The tech giant Google, through its subsidiary DeepMind, has recently demonstrated the superiority of its weather forecasting algorithm GraphCast compared to traditional models based on physical equations. This new artificial intelligence (AI) tool offers unprecedented performance in weather predictions, even for exceptional phenomena such as storms or hurricanes. According to Rémi Lam, a scientist at Google DeepMind and his team, the algorithm relies on a data-driven approach to complement current weather forecasting methods. Until now, forecasters’ approach was essentially deterministic, meaning they relied on observations and mathematical models to deduce what would logically happen.
How does GraphCast work?
The AI model developed by Google DeepMind bypasses this notion of logic and prefers to ingest data from four decades of information provided by satellites, radars, and other measurement means. This allows the AI to identify recurring patterns or trends. To make a forecast, GraphCast receives real measurements taken from various points around the globe every six hours. This prediction is then iterated by considering this forecast as a new input, resulting in a still very satisfactory outcome up to about ten days later. GraphCast thus generates forecasts that are more accurate than traditional methods in over 90% of cases. This performance perfectly illustrates the paradigm shift and the potential risk that accompanies the development of AI: with current data processing capabilities, it might be possible to forgo scientific explanations to anticipate complex phenomena like meteorology. However, in a field such as weather forecasting, it is essential to understand the underlying reasons behind predictions to gain and maintain public trust. As explained by a professor of meteorology at the University of East Anglia: “If you order the evacuation of 50 kilometers of Florida coastline and nothing happens, you have wasted decades of trust”.

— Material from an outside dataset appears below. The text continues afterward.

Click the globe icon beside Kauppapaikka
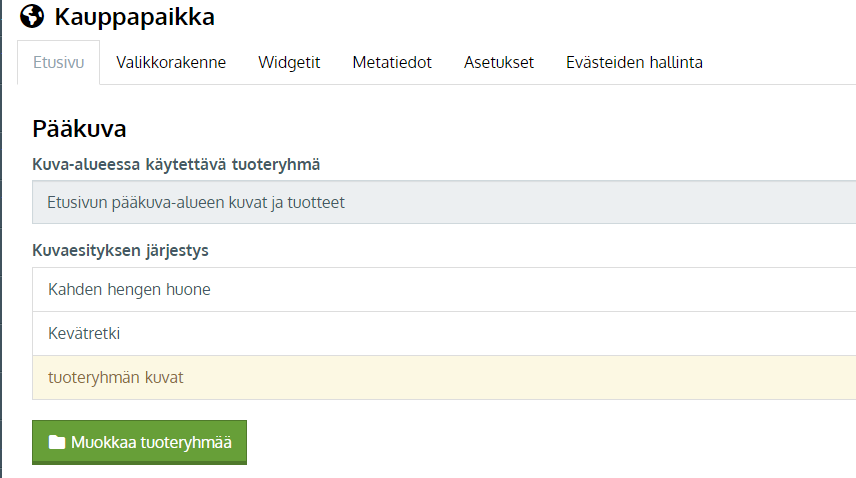The image size is (856, 478). [x=32, y=16]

DeepMind and its expertise in artificial intelligence
Founded in 2010, DeepMind became known for developing programs capable of playing the game of Go or Atari 2600 console games. The startup, acquired by Google in 2014, then applied its learning methods before turning to climate phenomena. The method remains the same: ingest data, identify recurring patterns, and make predictions. Despite its power, this AI model will never completely replace deterministic forecasts and weather presenters like Évelyne Dhéliat or Laurent Romejko, who explain in front of a green screen why it will rain again this weekend. Indeed, data-based forecasts are akin to those knee pains that foretell a storm: they are reliable but not scientifically satisfactory. The future of weather forecasting could therefore be envisioned as a partnership between artificial intelligence and traditional methods, in order to provide increasingly accurate predictions while maintaining public trust.

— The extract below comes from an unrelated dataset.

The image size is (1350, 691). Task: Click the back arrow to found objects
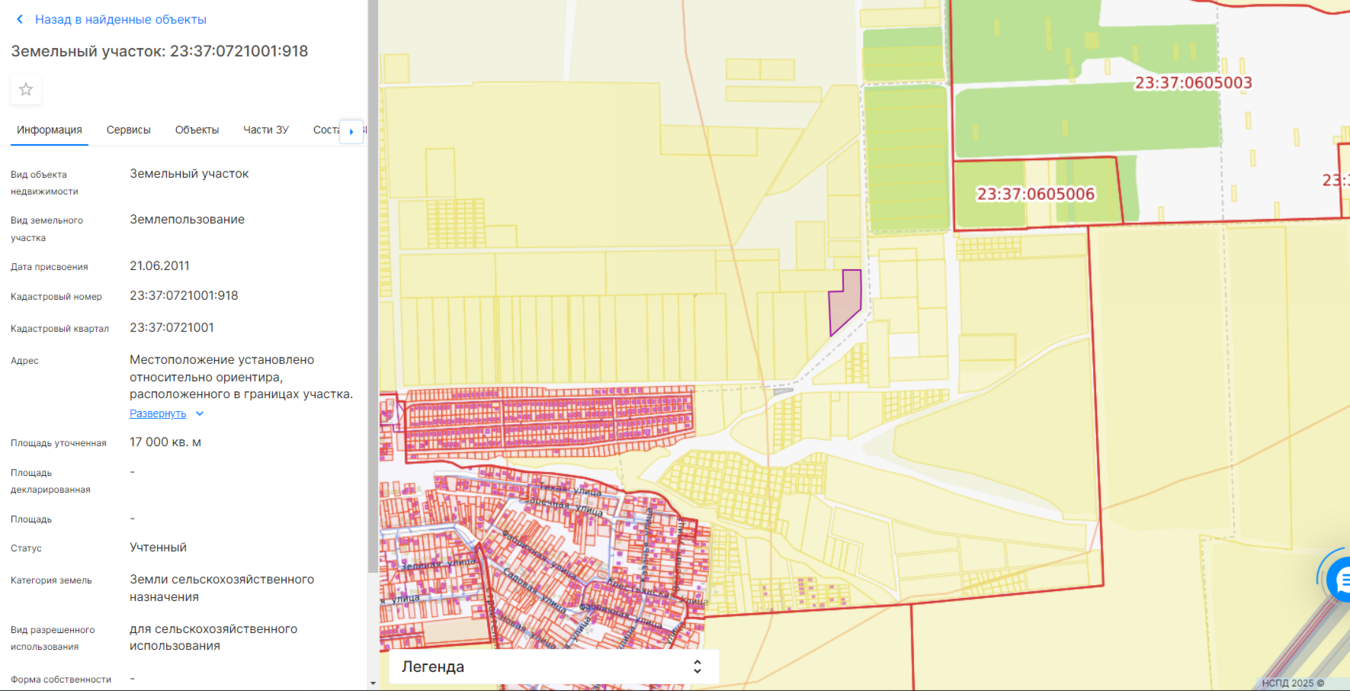click(x=19, y=19)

Towards a promising future for weather forecasting
By combining the unprecedented capabilities of GraphCast with traditional forecasting methods, it is now possible to envision much more accurate and reliable weather scenarios. This significant progress will not only improve everyone’s daily life but will also better anticipate and manage the risks associated with extreme climate phenomena. In a context where climate change is making weather forecasting increasingly complex, artificial intelligence could well become a valuable ally in understanding and anticipating upcoming climatic events.